- PROMPT: From the line holding "Task: Open the Sound Mixer tool" to the final line below, restate each line word for word and add nothing.

- INFORMATION GIVEN:
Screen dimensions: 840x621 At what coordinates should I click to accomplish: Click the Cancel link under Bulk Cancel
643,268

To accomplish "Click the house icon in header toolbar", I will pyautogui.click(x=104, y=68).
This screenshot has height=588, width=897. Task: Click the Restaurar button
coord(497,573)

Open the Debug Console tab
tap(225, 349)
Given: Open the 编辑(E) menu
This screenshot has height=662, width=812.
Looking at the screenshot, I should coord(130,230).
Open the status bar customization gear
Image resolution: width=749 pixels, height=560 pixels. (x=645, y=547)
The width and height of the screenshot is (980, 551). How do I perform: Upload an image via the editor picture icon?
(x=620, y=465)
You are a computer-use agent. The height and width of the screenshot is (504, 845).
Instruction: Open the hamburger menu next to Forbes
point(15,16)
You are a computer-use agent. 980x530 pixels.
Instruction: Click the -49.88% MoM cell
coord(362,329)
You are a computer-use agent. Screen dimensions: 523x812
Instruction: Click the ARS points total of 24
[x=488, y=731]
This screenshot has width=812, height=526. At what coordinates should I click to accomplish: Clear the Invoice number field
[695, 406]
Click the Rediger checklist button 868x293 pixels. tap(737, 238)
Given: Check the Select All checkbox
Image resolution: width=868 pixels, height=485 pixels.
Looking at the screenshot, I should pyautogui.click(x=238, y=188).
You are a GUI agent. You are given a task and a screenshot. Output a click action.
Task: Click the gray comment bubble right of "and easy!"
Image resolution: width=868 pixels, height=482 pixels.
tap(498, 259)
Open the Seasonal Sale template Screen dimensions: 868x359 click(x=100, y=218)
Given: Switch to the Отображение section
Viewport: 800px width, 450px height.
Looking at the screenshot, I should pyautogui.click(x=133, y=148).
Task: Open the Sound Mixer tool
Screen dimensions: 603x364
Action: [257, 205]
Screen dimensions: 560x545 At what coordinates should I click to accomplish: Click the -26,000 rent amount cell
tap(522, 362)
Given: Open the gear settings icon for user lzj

- WRITTEN RESPONSE:
Task: Open the Sound Mixer tool
Screen dimensions: 603x364
Action: [257, 205]
Screen dimensions: 560x545 At what coordinates should I click to accomplish: Click the -26,000 rent amount cell
tap(522, 362)
Given: Open the gear settings icon for user lzj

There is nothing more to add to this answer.